As bee numbers decline, technological developments are stepping up to help – including RoboBees that move and act like the real thing to track bee movements and enhance pollination.
While the thought of bees might bring to mind bucolic garden scenes rather than high-tech innovation (killer robot bees a la Black Mirror aside), recent developments are bringing the two closer together.
In Brisbane, Australian Michael Candy has designed a working prototype of camera-equipped synthetic flowers that attract bees with pollen pumped through a synthetic stamen.
According to Candy, the artificial flowers resemble the real thing, fooling bees into gathering pollen from the impostors to pollinate real flowers nearby. This could help to increase the chances of pollination for rare or endangered species of orchids.
This prototype is a scaled down version of Candy’s vision to create a vast network of robotic flowers to track and study bee behaviour using cameras and dyes.
Another technology that could assist bees with pollination is the “RoboBee” – an autonomous robot the size of a paperclip developed by researchers at Harvard University.
The developers say RoboBees could be used not only in crop pollination, but in other applications such as search and rescue missions, surveillance and high-resolution monitoring.
The team’s vision is to create flying micro-vehicles that navigate independently and swarm in a coordinated group like bees do in nature.
But what comes naturally to bees is harder to replicate artificially.
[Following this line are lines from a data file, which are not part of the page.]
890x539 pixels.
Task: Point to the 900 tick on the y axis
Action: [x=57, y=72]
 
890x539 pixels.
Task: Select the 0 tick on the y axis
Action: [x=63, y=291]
To mimic the swarming behaviour, researchers used smart sensors and electronic controls to sense and respond to surroundings, similarly to the eyes and antenna of a bee.
The RoboBees are also able to flap their wings thanks to tiny piezoelectric actuators. The actuators work by causing ceramic strips to expand and contract with electrical signals, moving the wings up and down on miniature plastic hinges in the robots’ carbon fibre bodies.
The researchers at Harvard were able to create several Robobees at once by pioneering a pop-up microelectromechanical systems (MEMS) manufacturing technology, which drew inspiration from pop-up books and paper folding techniques such as origami.
Layers of laser-cut materials – including carbon fibre, ceramics, brass and plastic – were sandwiched into a thin flat plate. The plate then popped up to completed 3D-structures.
“It’s really only because of this lab’s recent breakthroughs in manufacturing, materials and design that we have even been able to try this. And it just worked, spectacularly well,” said Robert Wood, faculty lead for the study.
There are other examples of emerging pollination technology around the world.
Last year, a team of researchers in Japan successfully trialled a remote controlled drone to pollinate crops. They are working on an autonomous model that could help farmers pollinate crops as bee populations decline without replacing the role of the insects.
Sign of the times
According to Candy, solutions such as RoboBees and pollinating drones might unfortunately be needed sooner rather than later.
“It’s depressing to think we even need to spend time researching these [pollinating drones], but in places like China some crops are pollinated by hand; and with the decline of bee populations we might need to look to alternatives sooner than we think,” he said.